**Exercise directions**
Convert everything in the records below from the line containing "Identify the location of main-nav: HOME" down to the line containing "center [875, 156]." into a JSON list of strings, one string per line, skipping blank lines. Omit the pictures from the list.

**Input data**
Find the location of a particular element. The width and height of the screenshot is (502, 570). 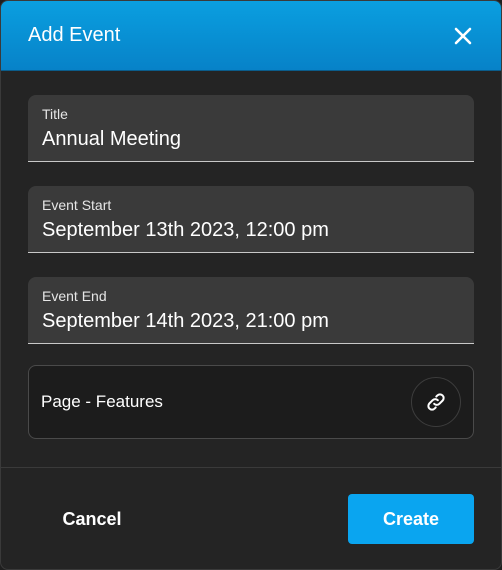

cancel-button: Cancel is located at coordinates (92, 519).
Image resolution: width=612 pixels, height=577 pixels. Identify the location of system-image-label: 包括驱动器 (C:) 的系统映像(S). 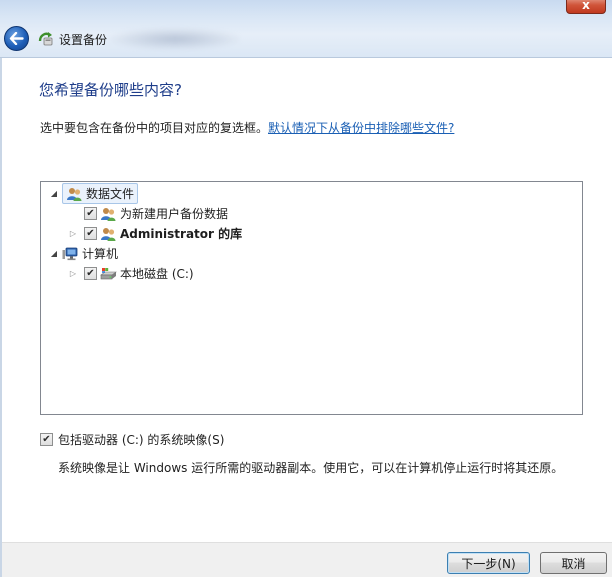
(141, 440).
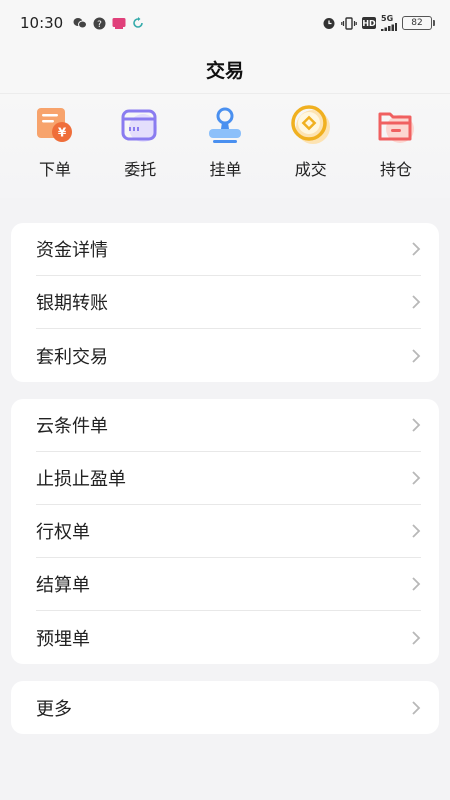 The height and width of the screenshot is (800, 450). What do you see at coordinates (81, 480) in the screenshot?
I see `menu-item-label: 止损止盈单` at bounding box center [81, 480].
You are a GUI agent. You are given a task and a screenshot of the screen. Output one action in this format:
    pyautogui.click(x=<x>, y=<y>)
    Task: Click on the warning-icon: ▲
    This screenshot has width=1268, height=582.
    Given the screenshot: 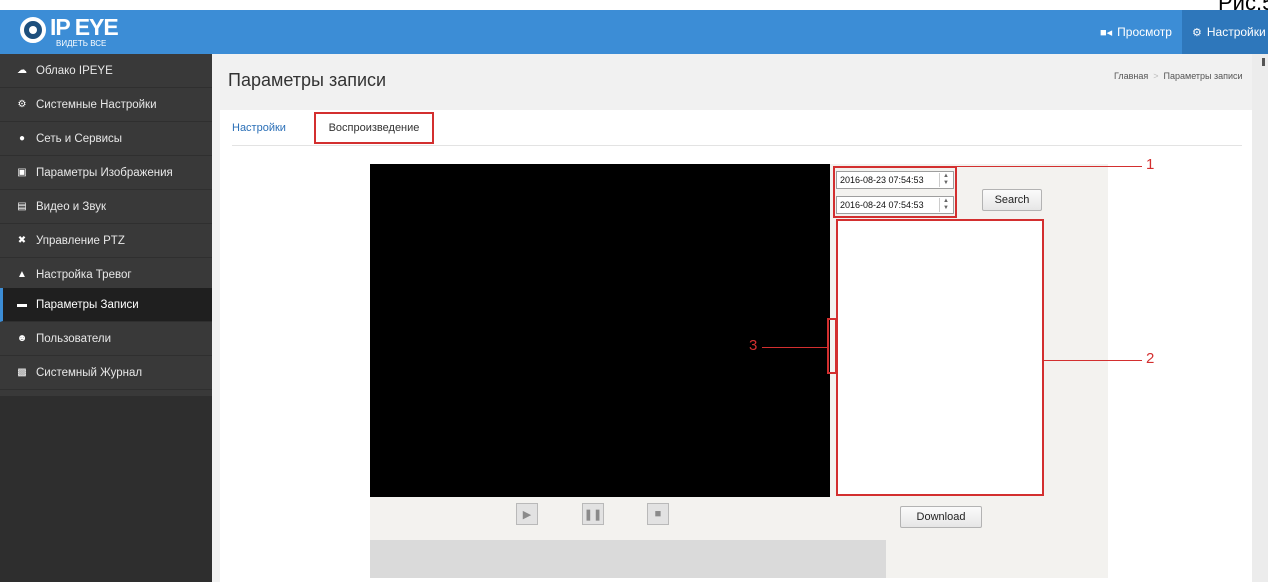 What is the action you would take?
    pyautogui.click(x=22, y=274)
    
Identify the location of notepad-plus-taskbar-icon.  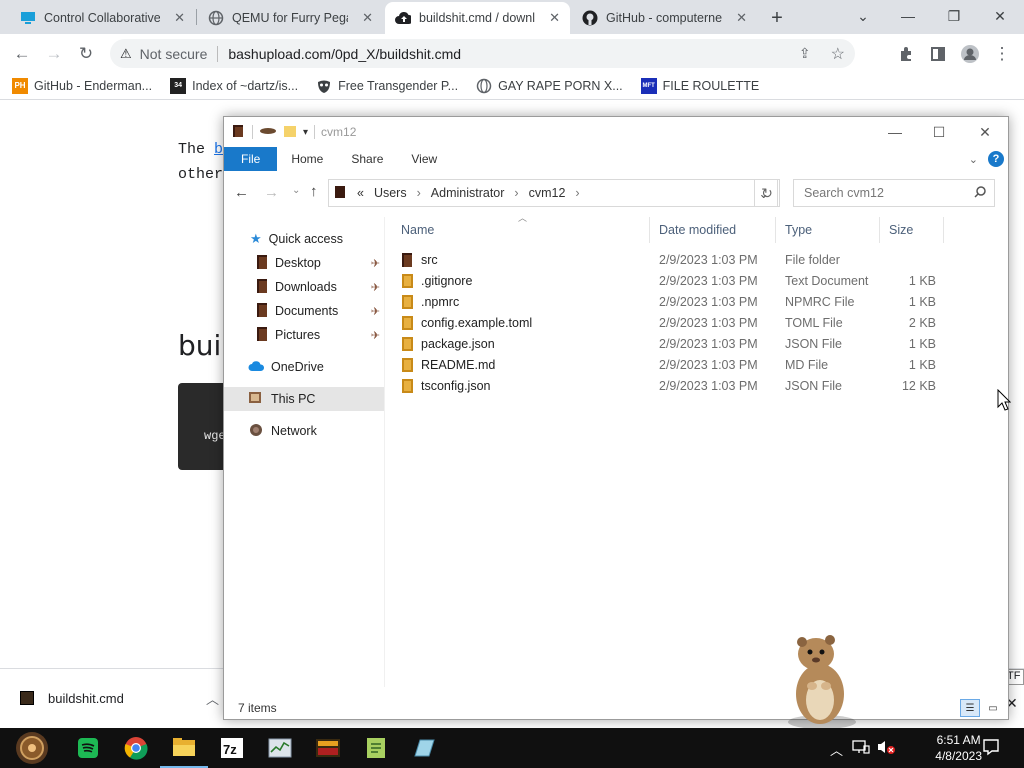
...
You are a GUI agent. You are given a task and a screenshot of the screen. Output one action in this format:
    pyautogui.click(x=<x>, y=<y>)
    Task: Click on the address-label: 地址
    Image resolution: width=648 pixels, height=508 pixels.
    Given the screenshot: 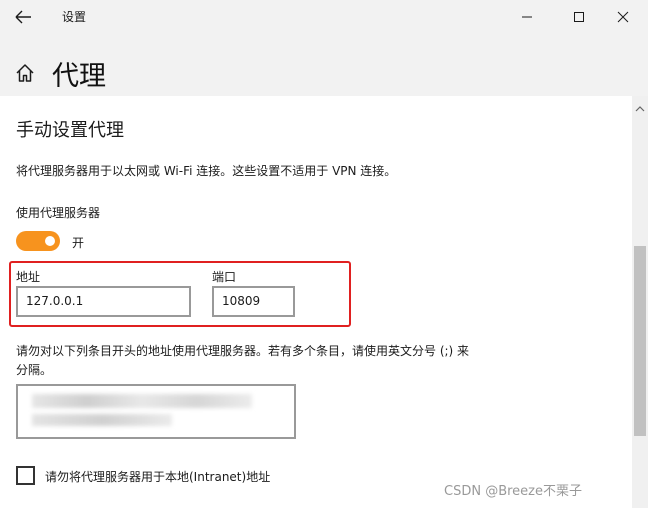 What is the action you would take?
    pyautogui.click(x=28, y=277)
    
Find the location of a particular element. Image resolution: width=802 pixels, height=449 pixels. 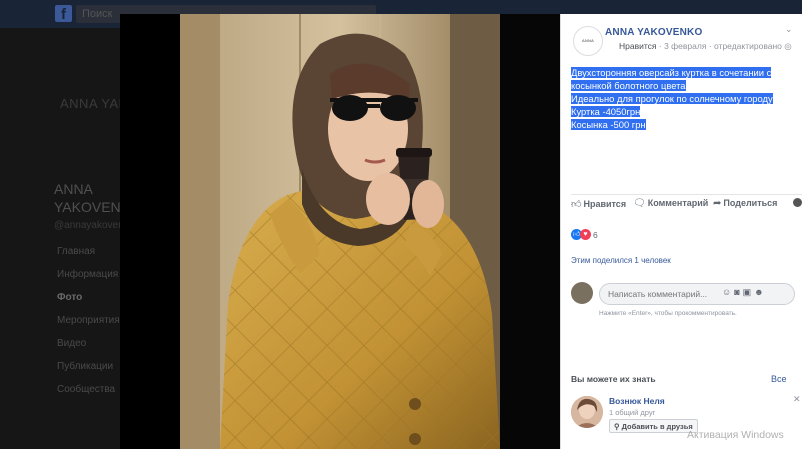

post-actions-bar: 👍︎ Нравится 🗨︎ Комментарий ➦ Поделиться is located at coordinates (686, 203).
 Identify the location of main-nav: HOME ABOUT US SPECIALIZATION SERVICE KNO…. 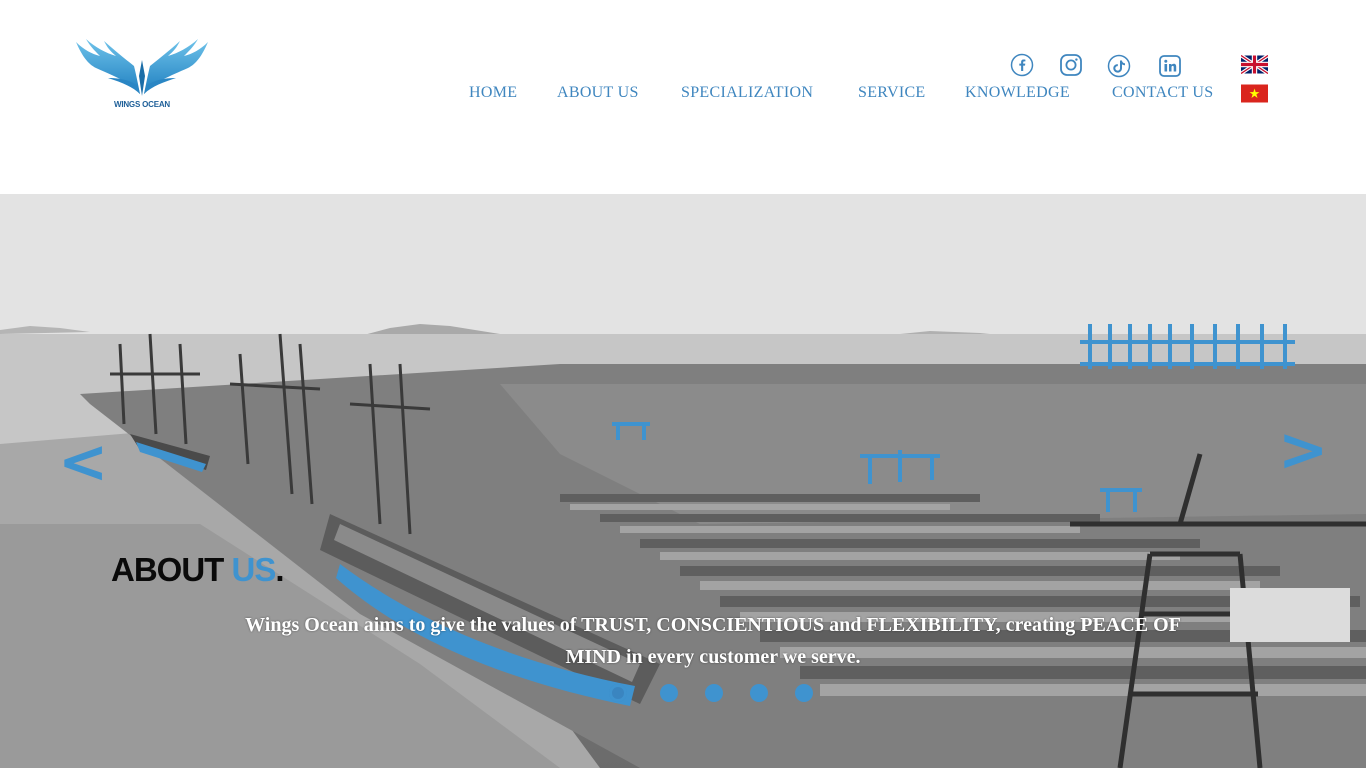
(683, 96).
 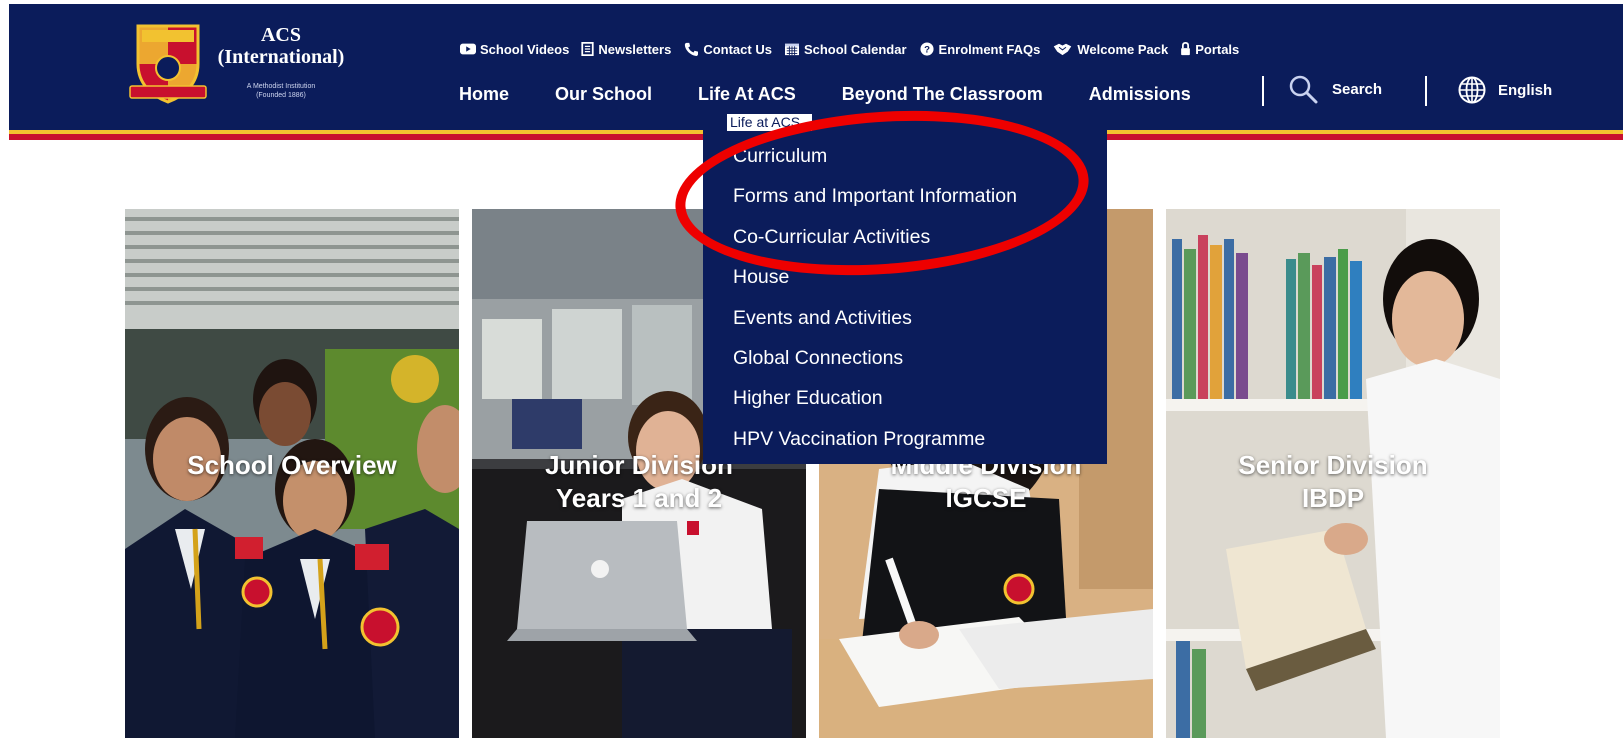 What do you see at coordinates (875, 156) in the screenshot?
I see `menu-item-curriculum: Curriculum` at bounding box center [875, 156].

**Worked solution**
[
  " Identify the location of main-nav: HOME ABOUT US SPECIALIZATION SERVICE KNO…. ",
  "(683, 96).",
  "  What do you see at coordinates (875, 156) in the screenshot?",
  "I see `menu-item-curriculum: Curriculum` at bounding box center [875, 156]."
]